Just like everyone else, I had a few too many frilly martinis and appetizers over the holidays (parties, parties, parties!). My husband and I are trying to make up for all the extra holiday calories by eating better and exercising more. Last night, I put together an awesome meal that meets all of our criteria: colorful (color = lots of vitamins and minerals), low-fat, low-carb, fairly quick and easy, yummy, and bonus—it’s vegan. (Add rice to the meal if you’re not trying to omit carbs…just be sure it’s brown rice!) – xoxoBrooke
Thai Peanut Stir Fry, the Perfect New Year’s Resolution Meal
(All amounts are estimates because I don’t actually measure anything. Total prep time: 30 minutes)
1-2 blocks firm tofu (We’re big on protein at my house, so we use the big blocks of tofu.)
2/3 c. soy sauce
2 Tbsp Dijon mustard
1 tsp garlic powder
2 Tbsp peanut butter (the real kind, no sugary Peter Pan stuff)
1/3 c. vegetable broth
½ c. light coconut milk
1 Tbsp agave nectar (natural, sweet alternative to sugar or syrup)
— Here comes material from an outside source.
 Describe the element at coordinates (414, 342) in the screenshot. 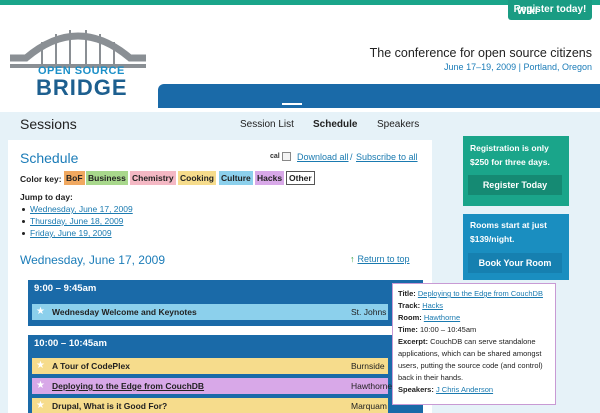

I see `tooltip-excerpt-label: Excerpt:` at that location.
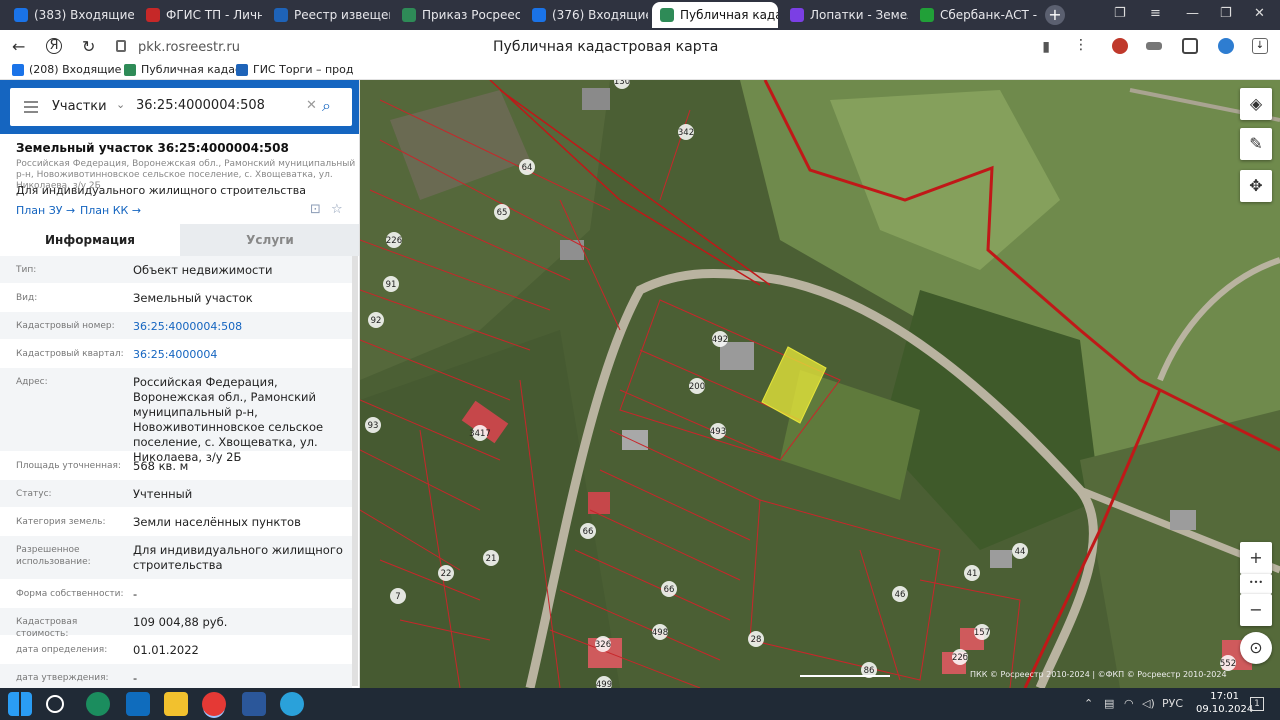 Image resolution: width=1280 pixels, height=720 pixels. Describe the element at coordinates (70, 70) in the screenshot. I see `bookmark-item: (208) Входящие -` at that location.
1/3 c. (or about ten leaves) fresh basil, coarsely chopped
1. Cut tofu into cubes. Press out extra moisture. (To do this, make a tofu sandwich. Place a clean dish towel or paper towels on a cookie sheet, set the tofu cubes on the towels, place another clean dish towel or several paper towels over them, place another cookie sheet on top, and set something heavy-ish on top, like the base to a blender. Leave it there for about five to ten minutes.)
2. Meanwhile, preheat the oven to 425 degrees. Mix 1/3 cup soy sauce with the mustard and garlic powder in a bowl. Set aside. (If you are going to add rice to the meal, now is a good time to start cooking it.)
3. In a small sauce pan, combine the other 1/3 cup soy sauce with the peanut butter, vegetable broth, coconut milk, agave nectar, and hot sauce. Whisk together over low heat.
4. Dip the tofu cubes in the soy-mustard-garlic mix and place on a greased (sprayed) cookie sheet. (I line the cookie sheet with foil for easy clean up.) Bake at 425 for 20 minutes.
5. Now that the tofu is cooking, cut the veggies. Heat the oil in a large skillet on medium heat. Once it’s hot, add the cabbage, zucchini, and pepper. (I also added about ¼ c. water and put a lid on it to speed up the cooking.) Once the veggies are just tender (about 4 minutes), add the spinach and basil and cook for another minute. (The buzzer for the tofu and rice should be going off about now.)
6. Combine the veggies and tofu in a large bowl, pour the peanut sauce over, and toss to coat. Voila!